**What is being asked:** Lift every line from the entries that includes the word "will".

**Entries shown:**
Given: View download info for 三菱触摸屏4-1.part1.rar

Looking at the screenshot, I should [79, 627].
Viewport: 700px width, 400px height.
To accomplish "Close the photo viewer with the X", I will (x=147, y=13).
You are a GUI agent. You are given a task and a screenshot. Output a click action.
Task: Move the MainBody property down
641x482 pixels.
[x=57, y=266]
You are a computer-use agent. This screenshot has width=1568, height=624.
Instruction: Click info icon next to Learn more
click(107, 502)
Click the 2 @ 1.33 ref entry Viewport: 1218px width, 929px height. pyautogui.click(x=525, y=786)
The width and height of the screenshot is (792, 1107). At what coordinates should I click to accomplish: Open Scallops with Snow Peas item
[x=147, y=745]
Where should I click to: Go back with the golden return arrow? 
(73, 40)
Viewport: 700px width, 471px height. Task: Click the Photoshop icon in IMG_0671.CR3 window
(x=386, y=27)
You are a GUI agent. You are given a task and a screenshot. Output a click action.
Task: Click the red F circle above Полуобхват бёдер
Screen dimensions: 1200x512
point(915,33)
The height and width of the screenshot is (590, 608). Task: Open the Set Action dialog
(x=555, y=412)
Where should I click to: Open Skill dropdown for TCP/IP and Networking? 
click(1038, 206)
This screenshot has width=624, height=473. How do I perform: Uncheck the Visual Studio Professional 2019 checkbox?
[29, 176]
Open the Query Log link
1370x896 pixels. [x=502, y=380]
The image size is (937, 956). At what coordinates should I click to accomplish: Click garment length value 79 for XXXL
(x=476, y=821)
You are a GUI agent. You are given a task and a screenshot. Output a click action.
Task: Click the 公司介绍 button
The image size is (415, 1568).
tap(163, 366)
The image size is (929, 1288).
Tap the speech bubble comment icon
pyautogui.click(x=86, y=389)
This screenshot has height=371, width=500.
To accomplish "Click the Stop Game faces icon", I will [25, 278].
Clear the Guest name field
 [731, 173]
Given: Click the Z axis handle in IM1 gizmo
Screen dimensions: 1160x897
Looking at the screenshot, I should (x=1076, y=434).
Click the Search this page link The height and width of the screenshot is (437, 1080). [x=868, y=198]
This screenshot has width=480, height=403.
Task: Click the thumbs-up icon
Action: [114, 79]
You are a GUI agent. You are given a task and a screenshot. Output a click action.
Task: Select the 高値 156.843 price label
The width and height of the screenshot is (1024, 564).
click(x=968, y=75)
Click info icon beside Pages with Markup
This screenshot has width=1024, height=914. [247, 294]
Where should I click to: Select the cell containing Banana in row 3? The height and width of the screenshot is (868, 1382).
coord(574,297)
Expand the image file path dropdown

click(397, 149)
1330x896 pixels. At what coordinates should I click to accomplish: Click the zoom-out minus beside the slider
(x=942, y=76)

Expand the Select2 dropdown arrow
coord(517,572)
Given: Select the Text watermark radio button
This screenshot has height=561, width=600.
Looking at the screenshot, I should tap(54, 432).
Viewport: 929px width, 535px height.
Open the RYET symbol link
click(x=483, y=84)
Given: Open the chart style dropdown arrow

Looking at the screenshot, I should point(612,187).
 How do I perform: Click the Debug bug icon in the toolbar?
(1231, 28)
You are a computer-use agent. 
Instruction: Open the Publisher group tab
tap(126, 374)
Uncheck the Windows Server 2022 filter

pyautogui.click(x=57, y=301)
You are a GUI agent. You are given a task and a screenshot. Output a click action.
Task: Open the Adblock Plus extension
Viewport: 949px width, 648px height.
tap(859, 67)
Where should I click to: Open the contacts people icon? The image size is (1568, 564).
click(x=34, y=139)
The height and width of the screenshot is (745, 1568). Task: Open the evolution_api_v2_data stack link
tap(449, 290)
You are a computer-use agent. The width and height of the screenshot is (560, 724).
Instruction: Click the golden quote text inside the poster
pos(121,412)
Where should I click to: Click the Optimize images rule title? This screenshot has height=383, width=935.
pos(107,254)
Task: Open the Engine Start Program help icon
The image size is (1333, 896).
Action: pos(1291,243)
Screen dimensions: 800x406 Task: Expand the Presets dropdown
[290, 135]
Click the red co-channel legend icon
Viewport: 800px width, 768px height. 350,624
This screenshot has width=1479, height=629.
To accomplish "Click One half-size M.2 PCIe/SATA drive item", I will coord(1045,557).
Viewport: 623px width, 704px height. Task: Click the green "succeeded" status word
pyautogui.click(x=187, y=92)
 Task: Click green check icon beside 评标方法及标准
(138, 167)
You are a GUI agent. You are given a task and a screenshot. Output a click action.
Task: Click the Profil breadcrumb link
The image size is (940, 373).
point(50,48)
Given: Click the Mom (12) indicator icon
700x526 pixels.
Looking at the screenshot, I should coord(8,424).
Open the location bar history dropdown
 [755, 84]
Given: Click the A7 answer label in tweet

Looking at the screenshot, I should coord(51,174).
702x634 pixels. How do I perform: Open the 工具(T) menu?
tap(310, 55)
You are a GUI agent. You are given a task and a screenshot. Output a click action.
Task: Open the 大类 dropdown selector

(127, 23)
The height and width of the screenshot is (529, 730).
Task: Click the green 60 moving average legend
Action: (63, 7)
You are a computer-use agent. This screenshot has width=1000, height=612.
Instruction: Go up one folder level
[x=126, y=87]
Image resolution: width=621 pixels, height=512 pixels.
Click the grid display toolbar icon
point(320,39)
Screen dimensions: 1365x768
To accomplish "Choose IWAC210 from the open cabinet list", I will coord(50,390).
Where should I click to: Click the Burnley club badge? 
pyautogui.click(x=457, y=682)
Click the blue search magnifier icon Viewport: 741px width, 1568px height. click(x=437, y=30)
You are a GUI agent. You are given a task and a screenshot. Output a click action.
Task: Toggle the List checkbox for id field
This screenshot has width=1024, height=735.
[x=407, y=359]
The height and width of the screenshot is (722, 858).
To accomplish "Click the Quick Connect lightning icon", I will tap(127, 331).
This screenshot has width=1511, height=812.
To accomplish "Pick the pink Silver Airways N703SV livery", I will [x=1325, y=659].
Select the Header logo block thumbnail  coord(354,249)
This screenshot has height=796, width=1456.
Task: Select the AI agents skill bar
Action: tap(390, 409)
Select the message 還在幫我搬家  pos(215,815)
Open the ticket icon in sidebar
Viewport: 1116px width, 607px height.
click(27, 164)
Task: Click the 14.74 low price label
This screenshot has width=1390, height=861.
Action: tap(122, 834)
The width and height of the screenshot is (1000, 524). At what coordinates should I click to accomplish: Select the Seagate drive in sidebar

**Response below:**
To accomplish "Close the photo viewer with the X", I will (x=147, y=13).
To accomplish "Click the Stop Game faces icon", I will [25, 278].
To accomplish "Click One half-size M.2 PCIe/SATA drive item", I will coord(1045,557).
To accomplish "Choose IWAC210 from the open cabinet list", I will coord(50,390).
To accomplish "Click the Quick Connect lightning icon", I will tap(127, 331).
To accomplish "Pick the pink Silver Airways N703SV livery", I will [x=1325, y=659].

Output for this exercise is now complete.